WHAT YOU WILL DO:
I would like every record below transcribed exactly as it is.

EXERCISE DATA:
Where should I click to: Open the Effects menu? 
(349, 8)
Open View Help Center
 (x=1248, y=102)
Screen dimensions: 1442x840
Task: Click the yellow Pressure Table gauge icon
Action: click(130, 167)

RESPONSE:
Where should I click to: Open the Effects menu? 
(349, 8)
Open View Help Center
 (x=1248, y=102)
Screen dimensions: 1442x840
Task: Click the yellow Pressure Table gauge icon
Action: click(130, 167)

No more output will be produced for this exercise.